Ha sido recurrente alrededor del mundo que durante los días de confinamiento se resalte la recuperación en la claridad del agua en ciertas regiones, la reducción en las emisiones de gases contaminantes y la inusual presencia de diversas especies de fauna en parques nacionales, como una nota contrastante con los altos costos humanos y económicos de la pandemia.
En los últimos 20 años, Guatemala ha perdido miles de hectáreas de masa boscosa a causa de la tala, las rozas, el avance de la narcoganadería y también de una frontera agraria sobre suelos cuya vocación es eminentemente forestal. Los esfuerzos gubernamentales no han sido los más adecuados ni los más enérgicos; si bien hay algunas capturas y decenas de incendios extinguidos cada año, a la siguiente época vuelven a ocurrir, en un círculo vicioso y absurdo que carcome el patrimonio natural, altera cada vez más los ciclos de lluvias y deja a los territorios sin la barrera forestal clave contra vientos y tempestades.
Es curioso, pero la tormenta tropical Ágatha, que tantos daños causó al país, entró al territorio nacional un 30 de mayo, hace 10 años. Mucho se habló de prevención, mucho se prometió en cuanto a acciones climáticas y hoy el deterioro es mayor, simplemente porque los gobiernos relegan el tema, pero también los ciudadanos. El cuidado ambiental es tarea de todos y debe ser un compromiso, con acciones concretas, inculcado desde las aulas.
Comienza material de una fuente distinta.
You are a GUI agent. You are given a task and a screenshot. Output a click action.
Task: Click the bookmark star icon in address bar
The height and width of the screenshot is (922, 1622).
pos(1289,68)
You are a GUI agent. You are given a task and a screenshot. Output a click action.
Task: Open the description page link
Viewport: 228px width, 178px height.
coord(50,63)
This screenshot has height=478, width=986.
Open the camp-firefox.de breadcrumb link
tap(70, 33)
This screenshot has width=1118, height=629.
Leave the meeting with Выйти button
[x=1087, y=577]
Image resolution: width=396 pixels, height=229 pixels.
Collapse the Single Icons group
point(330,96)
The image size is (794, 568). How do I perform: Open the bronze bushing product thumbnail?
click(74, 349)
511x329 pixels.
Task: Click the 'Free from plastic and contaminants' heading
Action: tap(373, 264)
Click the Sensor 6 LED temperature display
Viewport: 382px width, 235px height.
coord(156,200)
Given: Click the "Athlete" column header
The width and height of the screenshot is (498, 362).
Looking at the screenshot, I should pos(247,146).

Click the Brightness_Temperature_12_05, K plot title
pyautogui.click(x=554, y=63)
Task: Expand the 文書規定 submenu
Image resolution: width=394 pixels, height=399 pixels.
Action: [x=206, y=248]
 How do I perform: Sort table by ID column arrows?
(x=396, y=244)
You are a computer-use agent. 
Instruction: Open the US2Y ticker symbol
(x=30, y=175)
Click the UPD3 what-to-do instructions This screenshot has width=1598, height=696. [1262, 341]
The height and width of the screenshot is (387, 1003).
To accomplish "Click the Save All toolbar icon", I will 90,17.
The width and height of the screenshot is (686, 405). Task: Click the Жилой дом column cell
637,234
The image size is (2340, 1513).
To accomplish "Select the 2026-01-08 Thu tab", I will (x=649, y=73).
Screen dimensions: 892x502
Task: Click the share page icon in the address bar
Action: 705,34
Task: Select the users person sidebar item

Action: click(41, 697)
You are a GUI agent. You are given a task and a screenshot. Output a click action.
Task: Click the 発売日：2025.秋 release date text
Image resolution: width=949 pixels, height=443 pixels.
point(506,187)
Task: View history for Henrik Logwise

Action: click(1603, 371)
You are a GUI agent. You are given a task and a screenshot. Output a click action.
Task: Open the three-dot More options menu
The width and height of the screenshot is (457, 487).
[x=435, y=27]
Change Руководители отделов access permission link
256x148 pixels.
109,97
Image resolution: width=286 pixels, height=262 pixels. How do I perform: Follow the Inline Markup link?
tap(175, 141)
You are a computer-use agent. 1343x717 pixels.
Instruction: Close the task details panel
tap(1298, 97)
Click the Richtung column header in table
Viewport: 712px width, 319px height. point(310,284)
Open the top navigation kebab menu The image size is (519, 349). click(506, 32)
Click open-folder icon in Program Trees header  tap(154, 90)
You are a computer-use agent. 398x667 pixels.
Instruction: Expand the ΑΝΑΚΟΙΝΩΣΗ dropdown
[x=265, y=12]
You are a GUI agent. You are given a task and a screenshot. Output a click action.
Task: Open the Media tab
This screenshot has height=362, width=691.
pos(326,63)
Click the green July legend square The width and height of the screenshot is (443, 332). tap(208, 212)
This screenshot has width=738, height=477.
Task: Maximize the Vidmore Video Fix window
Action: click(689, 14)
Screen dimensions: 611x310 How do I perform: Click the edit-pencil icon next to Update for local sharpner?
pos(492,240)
Sin embargo, a veces ni siquiera la amenaza ciclónica parece suficiente motivo para aplicar con rigor las leyes ambientales. Si en plena pandemia aún existe gente negacionista o que se aglomera en mercados, pese al riesgo inminente para su propia salud, ¿qué se puede esperar si le dicen que su futuro y el de sus hijos puede depender a largo plazo en sembrar un árbol o cuidar un manglar?